=== Tâche à réaliser ===
D'après le texte à analyser, à combien s'élevait le budget militaire des États-Unis en 2019 ?

=== Texte à analyser ===
────────────────

La course aux armements se poursuit de plus belle
C’est une dépense en expansion continue, alors que se développent les conflits dits à «basse intensité», essentiellement en Afrique et au Proche-Orient, mais aussi en Asie. Entraînée par la dépense militaire américaine, la dépense militaire mondiale a augmenté de 3,6% en termes réels. Le budget militaire des Etats-Unis a augmenté à lui seul de 5,6%, à 732 milliards de dollars en 2019, dépense du Pentagone et opérations de guerre comprises.
Les services secrets, composée de 17 agences, consomment à eux seuls plus de 80 milliards de dollars annuels, sans compter les dépenses non-publiées, relevant ses opérations spéciales classées «secret défense». Au total, Washington consacrerait plus de 1.000 milliards de dollars par an à ses activités militaires.

────────────────

=== Données fournies ===
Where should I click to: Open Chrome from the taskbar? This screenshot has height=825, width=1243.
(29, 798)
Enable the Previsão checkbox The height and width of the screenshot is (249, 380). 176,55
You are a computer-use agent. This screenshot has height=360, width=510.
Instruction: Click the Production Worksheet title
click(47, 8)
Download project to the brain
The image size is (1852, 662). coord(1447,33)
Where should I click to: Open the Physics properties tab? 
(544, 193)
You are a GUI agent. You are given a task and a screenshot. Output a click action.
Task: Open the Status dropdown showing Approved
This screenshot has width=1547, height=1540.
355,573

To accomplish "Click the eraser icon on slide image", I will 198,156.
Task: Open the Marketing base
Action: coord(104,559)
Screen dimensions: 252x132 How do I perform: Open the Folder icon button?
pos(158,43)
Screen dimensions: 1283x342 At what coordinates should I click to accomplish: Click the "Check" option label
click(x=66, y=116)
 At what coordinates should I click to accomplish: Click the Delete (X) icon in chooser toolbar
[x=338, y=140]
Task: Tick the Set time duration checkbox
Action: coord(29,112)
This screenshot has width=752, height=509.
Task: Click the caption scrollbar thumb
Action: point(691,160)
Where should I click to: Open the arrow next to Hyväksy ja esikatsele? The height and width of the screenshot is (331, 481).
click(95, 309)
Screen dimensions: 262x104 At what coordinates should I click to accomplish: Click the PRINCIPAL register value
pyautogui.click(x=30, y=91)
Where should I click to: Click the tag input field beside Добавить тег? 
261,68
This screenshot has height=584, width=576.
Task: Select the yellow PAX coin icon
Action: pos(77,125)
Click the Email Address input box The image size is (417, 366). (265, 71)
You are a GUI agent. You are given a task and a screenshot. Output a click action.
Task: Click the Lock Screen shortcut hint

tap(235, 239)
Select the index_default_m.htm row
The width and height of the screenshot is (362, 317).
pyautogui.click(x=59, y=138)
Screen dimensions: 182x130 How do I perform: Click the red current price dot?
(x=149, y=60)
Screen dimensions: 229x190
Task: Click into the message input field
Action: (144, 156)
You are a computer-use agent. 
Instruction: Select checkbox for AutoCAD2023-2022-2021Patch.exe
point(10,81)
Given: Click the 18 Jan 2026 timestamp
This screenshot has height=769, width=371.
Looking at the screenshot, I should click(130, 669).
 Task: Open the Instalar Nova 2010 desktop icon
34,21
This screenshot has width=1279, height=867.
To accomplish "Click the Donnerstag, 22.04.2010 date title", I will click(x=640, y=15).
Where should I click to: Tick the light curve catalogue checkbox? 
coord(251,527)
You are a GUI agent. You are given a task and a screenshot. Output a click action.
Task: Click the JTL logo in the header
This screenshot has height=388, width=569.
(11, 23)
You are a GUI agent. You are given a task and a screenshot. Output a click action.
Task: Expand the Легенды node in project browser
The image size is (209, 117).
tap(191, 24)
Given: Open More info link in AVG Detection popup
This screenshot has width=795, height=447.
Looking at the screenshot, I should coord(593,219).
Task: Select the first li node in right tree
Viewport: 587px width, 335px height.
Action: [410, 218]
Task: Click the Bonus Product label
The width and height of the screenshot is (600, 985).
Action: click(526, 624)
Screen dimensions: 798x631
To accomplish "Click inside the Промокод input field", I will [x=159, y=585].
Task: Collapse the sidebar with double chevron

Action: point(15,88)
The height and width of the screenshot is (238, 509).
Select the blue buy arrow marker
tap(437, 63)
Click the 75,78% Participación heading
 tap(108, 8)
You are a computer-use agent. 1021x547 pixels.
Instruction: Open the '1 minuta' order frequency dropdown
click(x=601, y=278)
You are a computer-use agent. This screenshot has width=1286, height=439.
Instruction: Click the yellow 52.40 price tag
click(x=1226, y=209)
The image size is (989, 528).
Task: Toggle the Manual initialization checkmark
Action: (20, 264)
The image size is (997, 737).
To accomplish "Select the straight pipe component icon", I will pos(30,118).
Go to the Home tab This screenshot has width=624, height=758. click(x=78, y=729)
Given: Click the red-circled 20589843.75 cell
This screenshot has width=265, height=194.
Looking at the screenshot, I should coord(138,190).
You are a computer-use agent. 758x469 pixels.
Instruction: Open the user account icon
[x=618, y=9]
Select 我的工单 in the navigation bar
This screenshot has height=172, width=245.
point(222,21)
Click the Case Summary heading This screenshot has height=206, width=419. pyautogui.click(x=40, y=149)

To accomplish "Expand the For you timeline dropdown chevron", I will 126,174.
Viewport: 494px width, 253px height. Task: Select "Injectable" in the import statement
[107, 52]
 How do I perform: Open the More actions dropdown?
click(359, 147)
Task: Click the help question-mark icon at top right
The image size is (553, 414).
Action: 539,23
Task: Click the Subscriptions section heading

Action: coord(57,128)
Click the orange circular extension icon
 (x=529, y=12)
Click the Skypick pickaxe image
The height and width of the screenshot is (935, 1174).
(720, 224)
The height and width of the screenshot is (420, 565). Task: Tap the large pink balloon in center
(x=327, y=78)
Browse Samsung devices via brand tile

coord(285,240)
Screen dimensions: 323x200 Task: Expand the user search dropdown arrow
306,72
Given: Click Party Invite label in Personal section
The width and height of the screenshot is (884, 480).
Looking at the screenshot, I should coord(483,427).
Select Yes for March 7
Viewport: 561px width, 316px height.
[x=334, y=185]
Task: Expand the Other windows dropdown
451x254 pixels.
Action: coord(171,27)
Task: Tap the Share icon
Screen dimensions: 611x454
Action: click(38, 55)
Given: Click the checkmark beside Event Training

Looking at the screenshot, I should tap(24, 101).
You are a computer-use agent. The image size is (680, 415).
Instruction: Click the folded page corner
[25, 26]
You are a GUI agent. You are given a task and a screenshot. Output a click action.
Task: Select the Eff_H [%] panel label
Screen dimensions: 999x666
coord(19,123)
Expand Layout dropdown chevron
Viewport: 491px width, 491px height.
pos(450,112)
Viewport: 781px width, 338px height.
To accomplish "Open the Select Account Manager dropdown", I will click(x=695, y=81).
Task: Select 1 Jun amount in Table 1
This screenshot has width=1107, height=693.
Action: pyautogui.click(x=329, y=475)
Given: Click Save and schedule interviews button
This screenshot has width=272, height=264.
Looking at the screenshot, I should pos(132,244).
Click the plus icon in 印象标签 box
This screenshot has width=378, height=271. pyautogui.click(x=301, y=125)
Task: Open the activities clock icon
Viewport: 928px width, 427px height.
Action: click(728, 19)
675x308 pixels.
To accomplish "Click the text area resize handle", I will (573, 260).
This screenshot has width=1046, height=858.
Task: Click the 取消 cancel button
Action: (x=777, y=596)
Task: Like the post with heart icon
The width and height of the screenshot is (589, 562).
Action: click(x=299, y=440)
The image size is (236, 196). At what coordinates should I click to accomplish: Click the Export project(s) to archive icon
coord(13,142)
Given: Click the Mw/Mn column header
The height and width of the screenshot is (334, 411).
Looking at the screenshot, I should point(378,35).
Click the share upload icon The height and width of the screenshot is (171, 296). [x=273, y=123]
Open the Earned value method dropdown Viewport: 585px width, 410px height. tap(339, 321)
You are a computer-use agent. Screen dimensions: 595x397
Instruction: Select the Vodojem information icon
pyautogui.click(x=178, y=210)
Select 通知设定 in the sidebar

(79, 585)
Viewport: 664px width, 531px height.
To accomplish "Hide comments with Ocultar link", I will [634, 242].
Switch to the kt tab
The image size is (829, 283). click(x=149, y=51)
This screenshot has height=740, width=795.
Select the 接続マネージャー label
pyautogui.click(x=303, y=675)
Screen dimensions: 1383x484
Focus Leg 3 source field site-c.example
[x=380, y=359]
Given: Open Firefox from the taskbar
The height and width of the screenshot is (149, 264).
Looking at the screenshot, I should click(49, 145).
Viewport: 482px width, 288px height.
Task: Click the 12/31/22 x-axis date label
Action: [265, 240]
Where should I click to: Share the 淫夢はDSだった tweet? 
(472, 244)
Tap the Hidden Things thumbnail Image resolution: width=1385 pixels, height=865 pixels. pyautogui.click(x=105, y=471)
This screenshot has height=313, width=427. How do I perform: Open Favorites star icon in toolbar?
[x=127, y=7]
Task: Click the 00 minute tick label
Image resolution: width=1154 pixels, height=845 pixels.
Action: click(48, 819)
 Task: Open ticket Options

────────────────

=== Zone de réponse ===
Il s'élevait à 732 milliards de dollars, dépense du Pentagone et opérations de guerre comprises.